Alors qu'il doit maintenant se démocratiser pour franchir un palier (voir encadré ci-contre), le Web3 intéresse de très nombreuses entreprises « traditionnelles » – tout le CAC 40 suit le sujet – qui développent des applications, malgré les enjeux, autour de la consommation d'énergie, la chute des valorisations et plusieurs scandales (faillite de FTX par exemple). Dans le luxe, le concept de rareté numérique, introduit par les NFTs, trouve un écho particulier et offre des perspectives de débouchés commerciaux. La Société Générale, avec sa filiale spécialisée Société Générale – FORGE, a travaillé sur des solutions pour sécuriser les règlements-livraisons d'actifs financiers et créé un stablecoin – une cryptomonnaie adossée à une devise pour limiter sa volatilité – adossé à l'euro pouvant servir d'actif de règlement pour certaines transactions. Casino a, notamment, lancé de son côté une solution pour tracer des colis chez CDiscount, des NFTs pour fidéliser de manière ludique ses clients ou encore une académie pour éduquer ses équipes. Le cabinet d'avocats Delcade a développé des compétences en la matière pour accompagner les entreprises qui ont besoin de comprendre les enjeux des écosystèmes de la tech. Le PMU a misé sur les NFTs, associés à de vrais chevaux de course, pour rajeunir sa clientèle. Des notaires réfléchissent, eux, à l'utilisation de la blockchain pour transférer en toute sécurité des fichiers volumineux et sensibles, et se font accompagner pour cela par des entreprises spécialisées comme Ternoa, qui travaille également sur des applications pour la Maison Kayser, l'artisan boulanger.

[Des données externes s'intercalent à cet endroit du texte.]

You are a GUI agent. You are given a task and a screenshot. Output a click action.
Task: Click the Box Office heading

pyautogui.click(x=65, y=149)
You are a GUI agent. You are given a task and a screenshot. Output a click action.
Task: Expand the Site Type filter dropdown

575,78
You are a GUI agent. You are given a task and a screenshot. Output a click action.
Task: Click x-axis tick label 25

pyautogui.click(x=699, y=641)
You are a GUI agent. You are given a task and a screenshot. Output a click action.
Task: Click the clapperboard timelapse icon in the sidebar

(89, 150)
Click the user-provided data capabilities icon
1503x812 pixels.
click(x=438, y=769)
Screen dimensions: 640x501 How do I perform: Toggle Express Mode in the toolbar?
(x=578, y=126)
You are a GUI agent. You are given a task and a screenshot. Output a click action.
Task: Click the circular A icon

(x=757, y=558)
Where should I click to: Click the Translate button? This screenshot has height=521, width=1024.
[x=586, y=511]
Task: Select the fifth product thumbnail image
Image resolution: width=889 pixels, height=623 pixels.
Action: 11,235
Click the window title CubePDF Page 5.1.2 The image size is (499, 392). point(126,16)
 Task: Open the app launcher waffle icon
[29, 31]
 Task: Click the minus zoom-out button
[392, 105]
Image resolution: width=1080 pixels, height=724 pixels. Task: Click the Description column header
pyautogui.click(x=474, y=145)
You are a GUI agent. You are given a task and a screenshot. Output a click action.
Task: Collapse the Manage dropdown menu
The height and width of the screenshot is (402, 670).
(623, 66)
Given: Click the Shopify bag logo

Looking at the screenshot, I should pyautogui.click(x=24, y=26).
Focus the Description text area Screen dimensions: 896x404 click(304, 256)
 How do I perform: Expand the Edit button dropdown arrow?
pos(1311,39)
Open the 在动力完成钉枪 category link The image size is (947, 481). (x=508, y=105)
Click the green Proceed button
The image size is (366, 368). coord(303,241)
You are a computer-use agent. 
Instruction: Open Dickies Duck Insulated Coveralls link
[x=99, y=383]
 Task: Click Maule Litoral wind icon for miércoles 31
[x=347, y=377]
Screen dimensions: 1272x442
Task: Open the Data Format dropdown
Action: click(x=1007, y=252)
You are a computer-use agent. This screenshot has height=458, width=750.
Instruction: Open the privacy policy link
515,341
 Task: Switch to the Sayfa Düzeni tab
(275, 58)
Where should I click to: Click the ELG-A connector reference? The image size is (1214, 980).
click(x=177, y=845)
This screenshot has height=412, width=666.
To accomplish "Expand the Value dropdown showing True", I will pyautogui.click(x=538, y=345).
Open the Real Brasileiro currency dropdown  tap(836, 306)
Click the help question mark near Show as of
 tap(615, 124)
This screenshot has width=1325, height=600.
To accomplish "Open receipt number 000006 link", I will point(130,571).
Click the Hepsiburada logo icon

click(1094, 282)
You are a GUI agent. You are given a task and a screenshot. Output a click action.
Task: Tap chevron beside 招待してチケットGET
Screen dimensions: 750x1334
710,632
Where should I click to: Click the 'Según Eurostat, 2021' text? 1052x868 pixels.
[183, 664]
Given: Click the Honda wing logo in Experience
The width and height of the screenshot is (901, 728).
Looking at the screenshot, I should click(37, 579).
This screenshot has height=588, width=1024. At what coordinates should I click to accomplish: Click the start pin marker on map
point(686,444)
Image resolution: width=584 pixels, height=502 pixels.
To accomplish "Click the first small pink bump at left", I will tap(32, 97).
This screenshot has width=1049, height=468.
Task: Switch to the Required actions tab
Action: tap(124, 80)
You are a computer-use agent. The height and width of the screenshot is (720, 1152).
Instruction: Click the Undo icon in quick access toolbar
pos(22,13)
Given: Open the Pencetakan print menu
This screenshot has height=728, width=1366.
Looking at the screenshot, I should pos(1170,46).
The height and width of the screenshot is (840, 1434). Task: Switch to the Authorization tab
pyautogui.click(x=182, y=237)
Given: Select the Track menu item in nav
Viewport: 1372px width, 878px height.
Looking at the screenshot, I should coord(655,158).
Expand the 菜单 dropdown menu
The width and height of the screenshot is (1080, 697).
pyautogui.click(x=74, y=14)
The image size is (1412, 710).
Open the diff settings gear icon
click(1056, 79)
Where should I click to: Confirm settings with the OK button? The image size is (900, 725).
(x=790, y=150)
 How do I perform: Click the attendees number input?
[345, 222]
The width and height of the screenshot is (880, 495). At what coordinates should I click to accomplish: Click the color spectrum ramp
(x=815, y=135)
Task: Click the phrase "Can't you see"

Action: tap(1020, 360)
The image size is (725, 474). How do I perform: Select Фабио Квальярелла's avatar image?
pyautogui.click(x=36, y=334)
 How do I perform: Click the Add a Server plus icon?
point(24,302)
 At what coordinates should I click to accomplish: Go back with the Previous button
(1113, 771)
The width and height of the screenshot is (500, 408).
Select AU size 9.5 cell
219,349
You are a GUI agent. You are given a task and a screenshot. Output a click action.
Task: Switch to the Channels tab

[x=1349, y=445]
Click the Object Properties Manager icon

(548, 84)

Un enjeu de souverainetéObjectif de ces sociétés : apprendre, tester, et surtout être prêt le jour J, celui où la vague Web3 déferlera. Car tous ou presque en sont persuadés : d'ici à 5 ans, sous l'impulsion de cadres et de dirigeants, aujourd'hui âgées de 25 à 35 ans, les solutions reposant sur ces technologies vont se généraliser, alors que nous vivons dans un monde de plus en plus virtuel et digitalisé. Selon KPMG, presque 10 % des Français détiennent des crypto-actifs (17 % pour les 18-35 ans) et 26 % seraient intéressés par l'achat de cryptomonnaies à l'avenir. Même si la future taille du marché mondial reste difficile à évaluer, avec des estimations variant de quelques dizaines de milliards de dollars à plusieurs centaines de milliards, voire au-delà, la croissance annuelle envisagée va de 20 à 45 % d'ici à 2030.
Toutefois, l'enjeu n'est pas seulement économique. Alors qu'aujourd'hui les géants américains phagocytent pratiquement tout aux côtés des Asiatiques sur le plan technologique, et peuvent ainsi imposer leurs pratiques et leur vision, la France et ses entreprises ont l'occasion avec le Web3 d'imposer leurs valeurs. Un enjeu de souveraineté, tout autant économique que politique.